La mattina presto, viaggiavamo con mezzi pesanti su strade fiancheggiate da uliveti o frutteti, in direzione per la costa, perché proprio sulla costa c'era l'aeroporto di Roma, Pratica di Mare, che pensavamo decollare. Il "tesoro" dell'aviazione tedesca, un "He-111", ci ha accolto a bordo. Prendiamo quota immediatamente. Non ignoravamo che il nostro volo doveva essere sconosciuto agli italiani. Abbiamo deciso, quindi, di ispezionare la topografia dell'Abruzzo da 5.000 metri sul livello del mare. Siamo arrivati persino a non informare il pilota della missione che stavamo svolgendo. Gli abbiamo fatto credere che intendevamo fare qualche foto a vari porti dell'Adriatico.
Quando eravamo a trenta chilometri dal nostro punto di destinazione, abbiamo deciso di scattare le prime foto con la macchina fotografica che avevamo a bordo. Quando abbiamo voluto farlo ci siamo resi conto che le installazioni fotografiche del dispositivo si erano congelate come conseguenza del freddo che regnava in quelle alture, abbiamo dovuto rinunciare alla nostra grande camera cameraman. Fortunatamente avevamo una piccola fotocamera portatile e l'abbiamo usata.
Siccome indossavamo le divise "Africa Korps", abbiamo sofferto molto il freddo. Non potevamo permetterci di aprire il tetto a cupola in vetro dell'aereo durante il volo; quindi, abbiamo dovuto rompere un ampio segmento di vetro infrangibile, in modo da avere un foro attraverso il quale rimuovere la nostra fotocamera. Il nostro osservatorio improvvisato ha costretto il fotografo a tenere la testa, le spalle e le braccia fuori dall'abitacolo dell'apparecchio.

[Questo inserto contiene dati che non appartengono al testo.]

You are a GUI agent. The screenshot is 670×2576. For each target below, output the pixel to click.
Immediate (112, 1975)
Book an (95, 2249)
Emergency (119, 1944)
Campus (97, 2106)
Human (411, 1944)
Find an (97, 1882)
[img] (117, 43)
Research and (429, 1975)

Non avrei mai immaginato che l'aria fosse così fredda e il vento così forte! Dissi al mio assistente di stringermi forte per le gambe, e poi feci passare tutto il mio busto, leggermente coperto dall'uniforme estiva, attraverso il foro appena aperto. Ho visto che stavamo sorvolando il nostro obiettivo, l'albergo di montagna; ai nostri piedi, il "Campo Imperatore", un grande edificio costruito in mezzo alla montagna, circondato dalle ripide vette del Gran Sasso, che si elevava a duemila metri sul livello del mare. Enormi rocce brunastre, grandi scogliere, cime innevate tardivamente e alcuni prati che si stendevano sotto.
In quel momento, stavamo sorvolando l'edificio che tanto ci interessava. Ho colto l'occasione per scattare la prima fotografia. Ho dovuto girare più volte il dispositivo di controllo della lastra, davvero molto forte, per preparare la fotocamera per il secondo scatto. Quel movimento mi fece capire che le mie dita erano rigide, così fredde che erano. Tuttavia, ho ignorato il fatto e ho premuto il pulsante di scatto una seconda volta.
Proprio dietro l'hotel c'era un appezzamento di terreno piatto ed erboso a forma di triangolo. Tra me e me ho deciso:
"Ho già trovato il nostro campo di atterraggio."
Uno stretto sentiero, che formava una leggera curva, mi fece supporre che il prato fosse stato utilizzato come percorso didattico per i principianti nello sport dello sci. Ed era lo stesso pezzo di terra di cui mi aveva parlato il mio "informatore" di Roma. Naturalmente, ho scattato la terza fotografia. Immediatamente, ho preso a calci forte il mio assistente, per fargli capire che era ora che tornassi dentro l'attrezzo.
Conserviamo, come fosse un tesoro, la macchina fotografica con le prime immagini scattate. Non mi sono più riscaldato per diversi minuti, e questo grazie al fatto che i miei colleghi mi hanno dato forti colpi al petto, alla schiena e alle braccia"... (Trascrizione del racconto di Otto Skorzeny sul salvataggio del Duce italiano, Benito Mussolini, nel 1943.